Being happy in itself involves one of the two concepts that a person seeks to be happy, or alternatively seeks to avoid unhappiness. Sigmund Freud, in his work Civilization And Its Discontents, understands humans “are foredoomed to discover that moments of happiness and contentedness are few, transient, and infrequent. The same cannot be said of the experience of the opposite.”(Sigmund Freud, 15) Freud does not believe true happiness exists with the oppression of civilization to control our “primitive impulses”(17) as sexual beings.
Throughout his work, Freud argues that people use false measurements of their standards for happiness: that they seek things such as power, wealth and success and underestimate what is of true value in life. Happiness can be not derived by simplistic approaches, but rather elaborate false sense of accomplishments either from nature, external or internal sources. This resonates in Freud’s hypothesis that
“we can derive intense enjoyment only from a contrast and very little from a state of things. Unhappiness is much less difficult to experience. We are treated with suffering from three directions: from our own body, which is doomed to decay and dissolution and which cannot even do without pain and anxiety as warning signals; from the external world which may rage against us with overwhelming and merciless forces of destruction; and finally from our relations to other men.”(43-44)

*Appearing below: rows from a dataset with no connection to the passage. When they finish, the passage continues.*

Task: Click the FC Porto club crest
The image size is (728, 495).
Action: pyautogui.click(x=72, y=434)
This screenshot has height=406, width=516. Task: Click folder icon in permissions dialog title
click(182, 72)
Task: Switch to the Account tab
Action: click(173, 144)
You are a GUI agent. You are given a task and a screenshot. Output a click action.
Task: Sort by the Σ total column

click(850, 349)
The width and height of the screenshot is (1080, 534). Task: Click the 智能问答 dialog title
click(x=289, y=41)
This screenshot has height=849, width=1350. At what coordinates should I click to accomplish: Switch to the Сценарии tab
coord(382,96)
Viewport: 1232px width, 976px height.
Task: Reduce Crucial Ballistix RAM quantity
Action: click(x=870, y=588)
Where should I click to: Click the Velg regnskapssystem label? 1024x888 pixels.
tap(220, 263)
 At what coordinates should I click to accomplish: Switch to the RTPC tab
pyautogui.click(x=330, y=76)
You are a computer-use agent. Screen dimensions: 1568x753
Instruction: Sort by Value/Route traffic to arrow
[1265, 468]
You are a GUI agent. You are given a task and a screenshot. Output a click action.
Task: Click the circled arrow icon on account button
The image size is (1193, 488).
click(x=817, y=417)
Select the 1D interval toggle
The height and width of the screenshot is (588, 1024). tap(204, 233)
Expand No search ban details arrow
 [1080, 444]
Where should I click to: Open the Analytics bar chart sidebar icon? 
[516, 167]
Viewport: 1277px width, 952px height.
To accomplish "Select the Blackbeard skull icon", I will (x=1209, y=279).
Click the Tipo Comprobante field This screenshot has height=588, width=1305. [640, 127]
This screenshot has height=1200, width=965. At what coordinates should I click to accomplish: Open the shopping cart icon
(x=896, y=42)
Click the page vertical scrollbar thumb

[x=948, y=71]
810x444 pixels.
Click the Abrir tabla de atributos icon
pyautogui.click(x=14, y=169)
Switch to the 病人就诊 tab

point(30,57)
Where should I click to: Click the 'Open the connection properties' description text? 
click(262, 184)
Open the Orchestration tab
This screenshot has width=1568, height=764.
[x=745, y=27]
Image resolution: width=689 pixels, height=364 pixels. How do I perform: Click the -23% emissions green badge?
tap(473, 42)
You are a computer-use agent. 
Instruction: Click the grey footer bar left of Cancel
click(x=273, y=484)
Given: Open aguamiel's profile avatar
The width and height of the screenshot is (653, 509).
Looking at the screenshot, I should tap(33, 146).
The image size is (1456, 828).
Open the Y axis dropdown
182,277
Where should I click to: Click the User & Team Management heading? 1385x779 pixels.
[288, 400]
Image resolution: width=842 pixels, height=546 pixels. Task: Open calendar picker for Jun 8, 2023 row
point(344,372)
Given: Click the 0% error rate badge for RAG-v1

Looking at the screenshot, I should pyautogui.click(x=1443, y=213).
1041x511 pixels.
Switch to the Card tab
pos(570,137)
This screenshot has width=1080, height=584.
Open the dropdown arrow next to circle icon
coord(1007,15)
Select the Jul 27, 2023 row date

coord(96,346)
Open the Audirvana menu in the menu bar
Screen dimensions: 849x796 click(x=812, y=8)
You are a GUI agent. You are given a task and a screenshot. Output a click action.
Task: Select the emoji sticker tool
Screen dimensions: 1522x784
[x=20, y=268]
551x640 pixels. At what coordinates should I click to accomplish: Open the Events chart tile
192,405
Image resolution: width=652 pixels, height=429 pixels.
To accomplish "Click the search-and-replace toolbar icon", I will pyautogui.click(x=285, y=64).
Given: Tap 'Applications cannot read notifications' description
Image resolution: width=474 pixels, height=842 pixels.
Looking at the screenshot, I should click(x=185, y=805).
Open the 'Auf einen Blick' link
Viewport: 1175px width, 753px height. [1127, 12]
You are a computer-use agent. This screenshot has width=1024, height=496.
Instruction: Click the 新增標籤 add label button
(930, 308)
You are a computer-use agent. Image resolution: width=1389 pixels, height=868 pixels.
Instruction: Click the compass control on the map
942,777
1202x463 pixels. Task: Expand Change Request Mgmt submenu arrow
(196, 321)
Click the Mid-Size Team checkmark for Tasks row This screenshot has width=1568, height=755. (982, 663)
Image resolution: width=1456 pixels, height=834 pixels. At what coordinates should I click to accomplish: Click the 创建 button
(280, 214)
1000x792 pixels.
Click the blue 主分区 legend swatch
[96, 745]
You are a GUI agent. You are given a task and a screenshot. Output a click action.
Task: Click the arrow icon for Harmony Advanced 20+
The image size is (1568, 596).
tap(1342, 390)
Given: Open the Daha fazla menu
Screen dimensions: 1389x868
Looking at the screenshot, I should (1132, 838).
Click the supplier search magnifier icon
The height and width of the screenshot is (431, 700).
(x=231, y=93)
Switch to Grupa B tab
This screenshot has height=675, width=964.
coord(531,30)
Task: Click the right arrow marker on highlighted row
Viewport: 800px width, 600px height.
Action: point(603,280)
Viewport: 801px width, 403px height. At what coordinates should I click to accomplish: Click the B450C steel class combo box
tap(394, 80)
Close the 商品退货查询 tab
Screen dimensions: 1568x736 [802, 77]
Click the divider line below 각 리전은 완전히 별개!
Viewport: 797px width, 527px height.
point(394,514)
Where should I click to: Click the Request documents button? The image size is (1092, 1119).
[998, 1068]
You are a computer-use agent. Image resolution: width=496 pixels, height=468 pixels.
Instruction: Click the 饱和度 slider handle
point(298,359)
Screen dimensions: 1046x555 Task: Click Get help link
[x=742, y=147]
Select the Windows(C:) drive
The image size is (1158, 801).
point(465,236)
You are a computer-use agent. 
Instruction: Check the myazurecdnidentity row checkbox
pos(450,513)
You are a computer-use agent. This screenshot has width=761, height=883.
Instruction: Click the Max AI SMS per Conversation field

While the first two are easier to manipulate through medicine and proper safety precautions from the external pulls, the latter is perhaps the most enduring than the others. Through these potential dangers, a person’s approach to achieving happiness is altered – “the pleasure principle itself, indeed, under the influence of the external world, changed into the more modest reality principle”(44) – than one’s goal of achieving happiness only from the fact that they have escaped unhappiness gives less prominence to pleasure itself.
Freud argues that misplaced libido in order to seek pleasure fulfills our need for happiness, which cannot be truly fulfilled but can only be brought nearer to fulfillment through a positive approach, that of gaining happiness, or the negative approach, that of avoiding unhappiness. However, I believe that the definition of happiness is essentially different from one person to the next, and whether they achieve happiness is dependent on one’s own expectations of it and what they demand to fulfill those needs. And from this we can infer “that the abolition or reduction of those demands would result in a return to possibilities of happiness.”(59) For example, children in developing nations today are content with absolute essential needs such as clean water and a proper education, and accordingly this is how their definition of happiness is formed. In contrast, children growing up in Hollywood have a different outlook on what is considered a necessity as opposed to something they want. What some could say as "spoiled", children from a higher socio-economic background have their interpretation of happiness entrenched in foreign cars and the newest style on the fashion runway. In regards to happiness, one's definition will change immensely relative to personal aspirations, rather than a universally applied theme.